Algorithms and Heuristics are both methods of solving problems, but they differ in their methodology. Each can be used for a multitude of subjects, but algorithms are usually associated with mathematics, while heuristics are more loosely defined; the name can be applied to many processes that utilize experiential processing.
An Algorithm is a defined set of rules and/or steps used to solve specific problems. It is normally designed to run a problem through several states until a satisfactory conclusion is reached; for example, most math problems are solved using the Order of Operations -- multiply before dividing, parentheses first, etc. Using these rules, a user will be able to solve most problems that fit into that category without trouble, and all users will come up with the same result if they perform the calculations properly. Algorithms are also used in programming, as all computer technology is based in math; the operations of a processor chip are dictated by AND/OR decisions, which follow Algorithmic rules.
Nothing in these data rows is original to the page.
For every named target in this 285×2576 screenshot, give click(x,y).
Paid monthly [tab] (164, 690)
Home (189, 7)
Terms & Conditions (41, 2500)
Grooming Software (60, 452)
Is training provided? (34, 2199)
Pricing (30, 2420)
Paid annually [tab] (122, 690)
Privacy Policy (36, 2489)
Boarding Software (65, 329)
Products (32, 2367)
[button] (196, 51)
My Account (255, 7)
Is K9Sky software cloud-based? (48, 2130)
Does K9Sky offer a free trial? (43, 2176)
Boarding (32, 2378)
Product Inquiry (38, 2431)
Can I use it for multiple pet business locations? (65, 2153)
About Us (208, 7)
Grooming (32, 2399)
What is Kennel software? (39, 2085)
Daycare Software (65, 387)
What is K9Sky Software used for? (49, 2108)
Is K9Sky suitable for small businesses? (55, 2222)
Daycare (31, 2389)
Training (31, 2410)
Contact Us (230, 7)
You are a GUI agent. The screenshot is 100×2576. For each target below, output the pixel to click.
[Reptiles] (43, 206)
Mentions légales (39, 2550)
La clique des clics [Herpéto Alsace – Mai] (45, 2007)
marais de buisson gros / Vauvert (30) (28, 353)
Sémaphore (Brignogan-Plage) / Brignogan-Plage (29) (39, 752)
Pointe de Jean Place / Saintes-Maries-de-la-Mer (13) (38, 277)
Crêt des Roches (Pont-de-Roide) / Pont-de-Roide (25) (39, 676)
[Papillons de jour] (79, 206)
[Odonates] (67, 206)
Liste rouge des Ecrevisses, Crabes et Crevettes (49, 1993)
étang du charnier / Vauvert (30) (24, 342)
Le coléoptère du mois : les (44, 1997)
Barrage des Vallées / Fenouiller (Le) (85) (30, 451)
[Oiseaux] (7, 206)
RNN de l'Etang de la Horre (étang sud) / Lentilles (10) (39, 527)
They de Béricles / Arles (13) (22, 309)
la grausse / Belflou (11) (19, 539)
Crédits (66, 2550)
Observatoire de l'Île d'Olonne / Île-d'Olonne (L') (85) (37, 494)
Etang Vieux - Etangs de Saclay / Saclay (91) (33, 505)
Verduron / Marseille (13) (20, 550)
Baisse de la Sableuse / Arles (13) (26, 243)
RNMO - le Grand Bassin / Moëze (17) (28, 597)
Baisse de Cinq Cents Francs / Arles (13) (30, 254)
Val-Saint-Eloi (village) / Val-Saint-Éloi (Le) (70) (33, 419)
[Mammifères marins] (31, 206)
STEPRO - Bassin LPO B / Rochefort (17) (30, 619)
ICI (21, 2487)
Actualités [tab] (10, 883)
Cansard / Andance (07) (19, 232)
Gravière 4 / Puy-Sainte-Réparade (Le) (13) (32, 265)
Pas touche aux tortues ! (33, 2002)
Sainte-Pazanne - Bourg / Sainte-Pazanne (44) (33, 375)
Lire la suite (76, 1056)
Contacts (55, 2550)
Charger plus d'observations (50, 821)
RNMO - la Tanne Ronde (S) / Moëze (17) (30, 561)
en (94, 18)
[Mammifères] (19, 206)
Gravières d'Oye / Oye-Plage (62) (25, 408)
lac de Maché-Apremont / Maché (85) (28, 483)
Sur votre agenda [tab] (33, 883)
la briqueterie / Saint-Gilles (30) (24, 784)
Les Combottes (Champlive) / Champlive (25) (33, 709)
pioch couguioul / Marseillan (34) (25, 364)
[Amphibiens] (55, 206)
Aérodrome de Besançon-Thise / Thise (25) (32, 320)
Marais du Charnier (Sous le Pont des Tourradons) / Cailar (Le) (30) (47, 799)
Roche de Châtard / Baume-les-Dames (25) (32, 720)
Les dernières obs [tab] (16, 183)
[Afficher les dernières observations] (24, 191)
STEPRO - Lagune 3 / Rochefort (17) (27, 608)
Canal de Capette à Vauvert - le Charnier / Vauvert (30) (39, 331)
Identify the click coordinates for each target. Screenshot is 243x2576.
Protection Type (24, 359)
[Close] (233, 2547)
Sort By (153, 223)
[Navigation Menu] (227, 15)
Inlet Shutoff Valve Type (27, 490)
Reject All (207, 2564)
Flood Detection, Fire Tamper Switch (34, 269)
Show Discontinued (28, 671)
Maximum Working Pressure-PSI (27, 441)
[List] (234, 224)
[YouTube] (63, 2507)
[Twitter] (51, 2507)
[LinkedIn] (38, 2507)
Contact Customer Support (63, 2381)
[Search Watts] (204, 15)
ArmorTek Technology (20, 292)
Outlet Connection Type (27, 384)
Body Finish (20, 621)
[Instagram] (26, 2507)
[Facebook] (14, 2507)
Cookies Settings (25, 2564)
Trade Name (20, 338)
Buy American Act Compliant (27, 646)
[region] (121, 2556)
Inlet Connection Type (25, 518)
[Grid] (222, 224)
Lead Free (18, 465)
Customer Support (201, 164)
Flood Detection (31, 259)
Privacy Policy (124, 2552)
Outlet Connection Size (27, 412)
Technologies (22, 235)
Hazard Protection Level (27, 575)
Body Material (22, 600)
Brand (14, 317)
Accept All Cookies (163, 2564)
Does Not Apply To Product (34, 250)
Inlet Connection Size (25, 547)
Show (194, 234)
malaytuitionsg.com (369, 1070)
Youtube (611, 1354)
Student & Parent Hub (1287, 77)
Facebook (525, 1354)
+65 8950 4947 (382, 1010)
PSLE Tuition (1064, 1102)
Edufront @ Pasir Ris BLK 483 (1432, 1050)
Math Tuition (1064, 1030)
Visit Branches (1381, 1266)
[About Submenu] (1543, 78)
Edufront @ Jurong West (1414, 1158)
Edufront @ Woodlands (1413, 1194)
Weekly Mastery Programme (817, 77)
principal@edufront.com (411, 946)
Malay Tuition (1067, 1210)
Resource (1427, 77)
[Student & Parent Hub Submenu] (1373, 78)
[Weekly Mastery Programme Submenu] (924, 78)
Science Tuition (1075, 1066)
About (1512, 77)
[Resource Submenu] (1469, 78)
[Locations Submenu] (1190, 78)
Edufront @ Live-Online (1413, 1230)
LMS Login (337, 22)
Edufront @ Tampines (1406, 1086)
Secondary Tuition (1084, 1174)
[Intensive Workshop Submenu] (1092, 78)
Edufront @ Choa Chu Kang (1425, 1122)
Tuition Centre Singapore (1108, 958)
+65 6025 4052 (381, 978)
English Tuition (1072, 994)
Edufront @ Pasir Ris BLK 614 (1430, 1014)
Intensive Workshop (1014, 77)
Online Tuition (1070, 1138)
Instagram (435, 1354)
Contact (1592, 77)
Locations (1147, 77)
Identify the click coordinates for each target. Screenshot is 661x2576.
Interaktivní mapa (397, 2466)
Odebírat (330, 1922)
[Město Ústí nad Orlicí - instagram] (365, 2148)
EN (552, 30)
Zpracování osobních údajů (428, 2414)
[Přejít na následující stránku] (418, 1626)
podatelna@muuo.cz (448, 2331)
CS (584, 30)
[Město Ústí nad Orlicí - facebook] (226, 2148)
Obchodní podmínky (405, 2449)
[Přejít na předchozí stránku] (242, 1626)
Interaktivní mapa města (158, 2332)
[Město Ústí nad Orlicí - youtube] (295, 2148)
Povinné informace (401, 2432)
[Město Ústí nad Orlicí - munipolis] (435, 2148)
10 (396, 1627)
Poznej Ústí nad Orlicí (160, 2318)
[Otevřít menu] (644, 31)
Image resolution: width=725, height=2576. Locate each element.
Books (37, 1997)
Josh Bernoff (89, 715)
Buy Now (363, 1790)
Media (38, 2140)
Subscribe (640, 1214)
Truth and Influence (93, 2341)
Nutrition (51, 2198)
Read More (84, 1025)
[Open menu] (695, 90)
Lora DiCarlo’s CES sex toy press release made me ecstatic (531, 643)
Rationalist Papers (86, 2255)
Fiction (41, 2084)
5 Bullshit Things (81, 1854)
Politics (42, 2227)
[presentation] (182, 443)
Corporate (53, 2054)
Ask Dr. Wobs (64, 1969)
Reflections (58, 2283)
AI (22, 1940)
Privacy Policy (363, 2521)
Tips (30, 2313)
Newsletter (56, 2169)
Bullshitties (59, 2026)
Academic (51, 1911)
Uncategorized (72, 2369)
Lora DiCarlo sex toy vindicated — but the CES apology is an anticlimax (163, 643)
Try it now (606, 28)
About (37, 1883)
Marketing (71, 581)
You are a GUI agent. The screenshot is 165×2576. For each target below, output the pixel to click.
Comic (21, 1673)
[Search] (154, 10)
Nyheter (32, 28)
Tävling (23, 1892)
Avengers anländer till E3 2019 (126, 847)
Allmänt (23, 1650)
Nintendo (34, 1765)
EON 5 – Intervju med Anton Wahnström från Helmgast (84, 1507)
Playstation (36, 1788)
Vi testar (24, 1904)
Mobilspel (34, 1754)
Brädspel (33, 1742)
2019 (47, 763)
A Heuristic is any procedure that uses experience and/or trial-and-error testing to produce a result. While in day-to-day life, this can be as simple as testing different shoes until one pair fits, the specific word "Heuristic" is most often heard in computer programming. Procedural engines are built that do not rely on preset, finitely defined rules (as would an Algorithmic engine) but instead apply the user's actions against a learning template to produce better results on the fly. Virus protection programs often use Heuristic engines to seek out new viruses, spyware, and malware; programmers of these infectious programs change their systems constantly, so the virus protection program uses what it knows from previous scans as well as new definition lists and analysis to find infections that might otherwise slip past.
Both Algorithms and Heuristics serve a common goal, but Algorithms are more suited to mathematics, and Heuristics (even if not under that name) are used in everyday life for many reasons. While Algorithms will come up with solid answers (and usually the same answer each time), Heuristics will allow the user's experience to inform decisions that might take more time if worked through logically.